A word-for-word transcript of every entry is required.

=== Begin Enclosure ===

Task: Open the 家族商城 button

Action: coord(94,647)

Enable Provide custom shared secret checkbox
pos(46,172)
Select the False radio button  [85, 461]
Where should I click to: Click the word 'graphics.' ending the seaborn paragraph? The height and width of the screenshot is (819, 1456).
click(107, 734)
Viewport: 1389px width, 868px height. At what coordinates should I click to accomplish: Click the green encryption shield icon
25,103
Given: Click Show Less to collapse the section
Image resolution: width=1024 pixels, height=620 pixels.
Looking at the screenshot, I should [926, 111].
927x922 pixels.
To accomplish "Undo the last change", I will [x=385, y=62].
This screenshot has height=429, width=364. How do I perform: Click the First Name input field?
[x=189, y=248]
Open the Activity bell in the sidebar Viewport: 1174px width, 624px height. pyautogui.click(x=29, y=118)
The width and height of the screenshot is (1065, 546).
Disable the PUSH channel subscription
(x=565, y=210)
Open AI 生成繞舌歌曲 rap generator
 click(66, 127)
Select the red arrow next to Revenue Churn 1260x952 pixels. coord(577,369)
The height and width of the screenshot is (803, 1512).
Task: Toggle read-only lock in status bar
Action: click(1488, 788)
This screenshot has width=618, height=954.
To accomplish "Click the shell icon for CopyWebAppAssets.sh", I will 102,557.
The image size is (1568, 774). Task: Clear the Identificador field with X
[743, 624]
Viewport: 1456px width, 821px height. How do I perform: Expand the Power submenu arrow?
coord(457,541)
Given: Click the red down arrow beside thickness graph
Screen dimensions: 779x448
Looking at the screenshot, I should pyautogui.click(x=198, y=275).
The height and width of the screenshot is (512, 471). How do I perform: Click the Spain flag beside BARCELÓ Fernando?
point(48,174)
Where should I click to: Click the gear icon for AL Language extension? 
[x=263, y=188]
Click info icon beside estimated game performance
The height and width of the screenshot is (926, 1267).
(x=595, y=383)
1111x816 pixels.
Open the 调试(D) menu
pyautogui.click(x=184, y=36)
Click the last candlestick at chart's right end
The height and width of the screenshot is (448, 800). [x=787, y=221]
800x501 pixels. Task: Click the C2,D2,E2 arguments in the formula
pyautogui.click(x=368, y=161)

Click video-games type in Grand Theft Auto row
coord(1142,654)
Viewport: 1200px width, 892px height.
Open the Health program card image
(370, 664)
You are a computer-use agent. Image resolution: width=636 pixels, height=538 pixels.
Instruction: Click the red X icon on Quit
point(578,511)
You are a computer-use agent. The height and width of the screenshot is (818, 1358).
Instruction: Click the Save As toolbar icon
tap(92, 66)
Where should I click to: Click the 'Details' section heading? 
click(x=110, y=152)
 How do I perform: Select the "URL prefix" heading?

=== End Enclosure ===

= SOLUTION FOR THIS TASK =
Task: Open the 家族商城 button

Action: coord(94,647)

Enable Provide custom shared secret checkbox
pos(46,172)
Select the False radio button  [85, 461]
Where should I click to: Click the word 'graphics.' ending the seaborn paragraph? The height and width of the screenshot is (819, 1456).
click(107, 734)
Viewport: 1389px width, 868px height. At what coordinates should I click to accomplish: Click the green encryption shield icon
25,103
Given: Click Show Less to collapse the section
Image resolution: width=1024 pixels, height=620 pixels.
Looking at the screenshot, I should [926, 111].
927x922 pixels.
To accomplish "Undo the last change", I will [x=385, y=62].
This screenshot has height=429, width=364. How do I perform: Click the First Name input field?
[x=189, y=248]
Open the Activity bell in the sidebar Viewport: 1174px width, 624px height. pyautogui.click(x=29, y=118)
The width and height of the screenshot is (1065, 546).
Disable the PUSH channel subscription
(x=565, y=210)
Open AI 生成繞舌歌曲 rap generator
 click(66, 127)
Select the red arrow next to Revenue Churn 1260x952 pixels. coord(577,369)
The height and width of the screenshot is (803, 1512).
Task: Toggle read-only lock in status bar
Action: click(1488, 788)
This screenshot has width=618, height=954.
To accomplish "Click the shell icon for CopyWebAppAssets.sh", I will 102,557.
The image size is (1568, 774). Task: Clear the Identificador field with X
[743, 624]
Viewport: 1456px width, 821px height. How do I perform: Expand the Power submenu arrow?
coord(457,541)
Given: Click the red down arrow beside thickness graph
Screen dimensions: 779x448
Looking at the screenshot, I should pyautogui.click(x=198, y=275).
The height and width of the screenshot is (512, 471). How do I perform: Click the Spain flag beside BARCELÓ Fernando?
point(48,174)
Where should I click to: Click the gear icon for AL Language extension? 
[x=263, y=188]
Click info icon beside estimated game performance
The height and width of the screenshot is (926, 1267).
(x=595, y=383)
1111x816 pixels.
Open the 调试(D) menu
pyautogui.click(x=184, y=36)
Click the last candlestick at chart's right end
The height and width of the screenshot is (448, 800). [x=787, y=221]
800x501 pixels. Task: Click the C2,D2,E2 arguments in the formula
pyautogui.click(x=368, y=161)

Click video-games type in Grand Theft Auto row
coord(1142,654)
Viewport: 1200px width, 892px height.
Open the Health program card image
(370, 664)
You are a computer-use agent. Image resolution: width=636 pixels, height=538 pixels.
Instruction: Click the red X icon on Quit
point(578,511)
You are a computer-use agent. The height and width of the screenshot is (818, 1358).
Instruction: Click the Save As toolbar icon
tap(92, 66)
Where should I click to: Click the 'Details' section heading? 
click(x=110, y=152)
 How do I perform: Select the "URL prefix" heading?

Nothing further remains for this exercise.